*BRIEF*
Please rewrite everything from the line containing "You are a computer-use agent." down through the end of the data, replacing "interval" with "time" and keeping all else unchanged. Leave the pictures out of your answer.
————
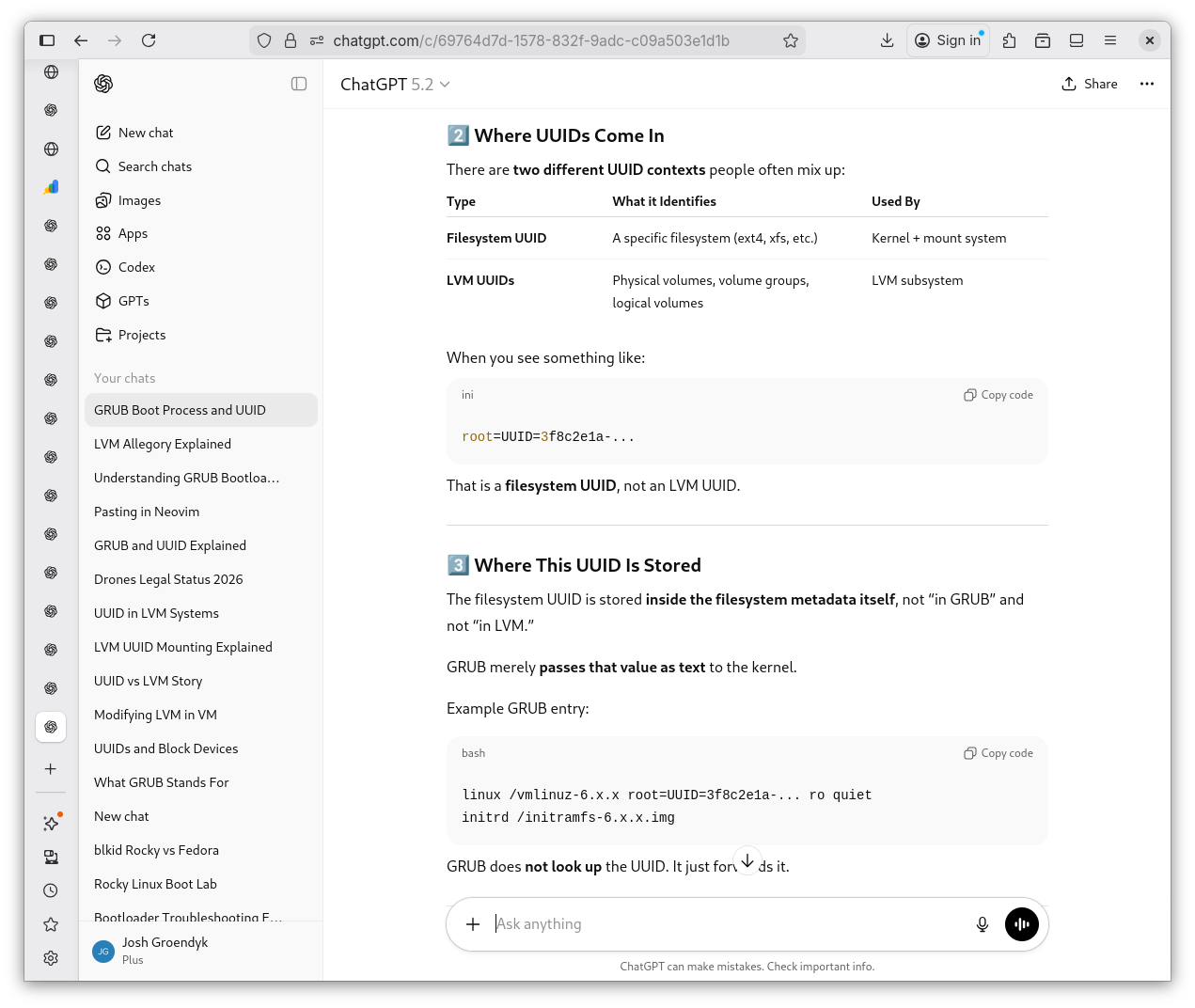Open the Firefox hamburger menu

click(1109, 40)
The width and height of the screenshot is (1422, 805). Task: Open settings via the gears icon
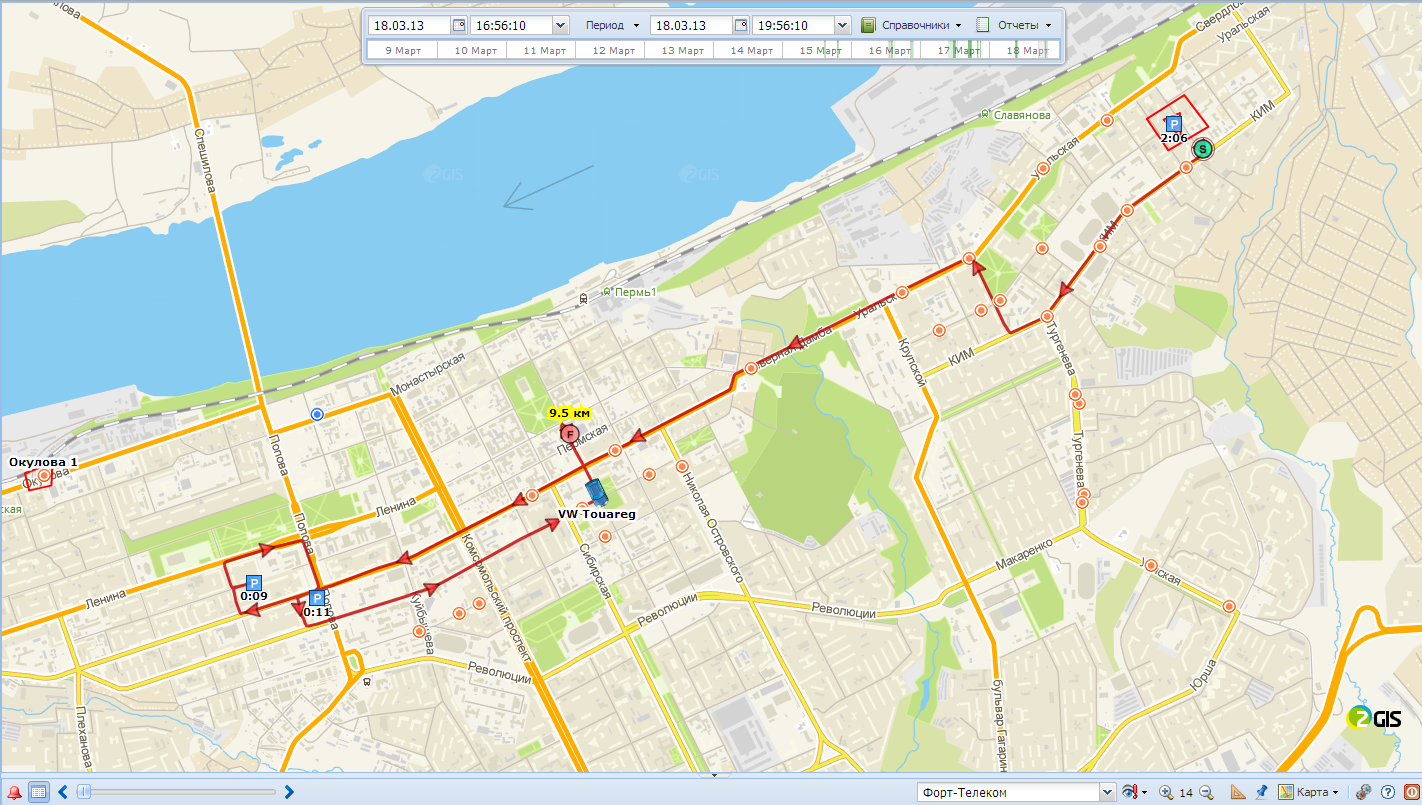pyautogui.click(x=1362, y=792)
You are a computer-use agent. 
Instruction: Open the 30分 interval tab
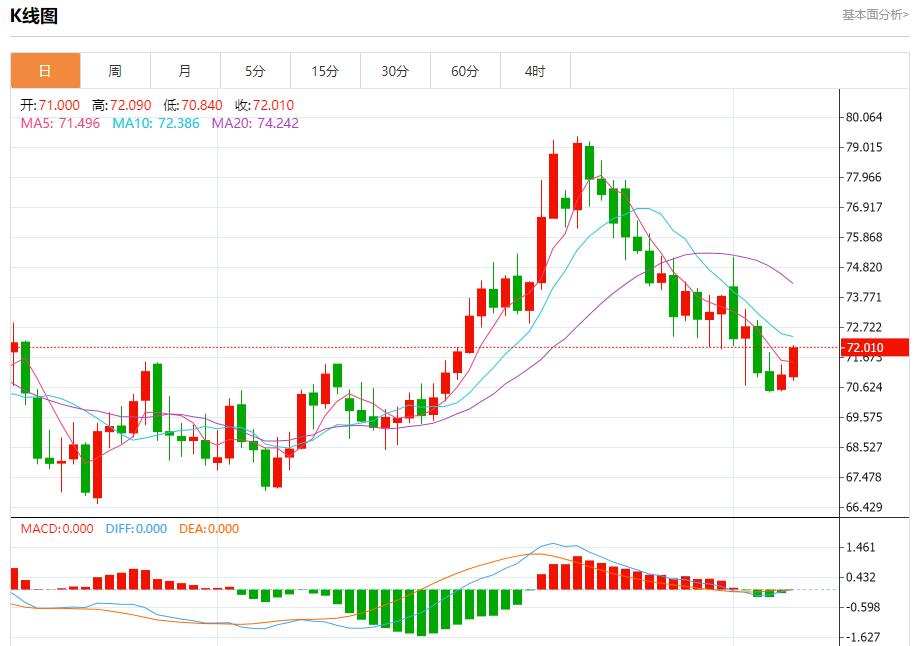tap(396, 71)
————
*WORKED SOLUTION*
You are a computer-use agent. 
Instruction: Open the 30分 time tab
tap(396, 71)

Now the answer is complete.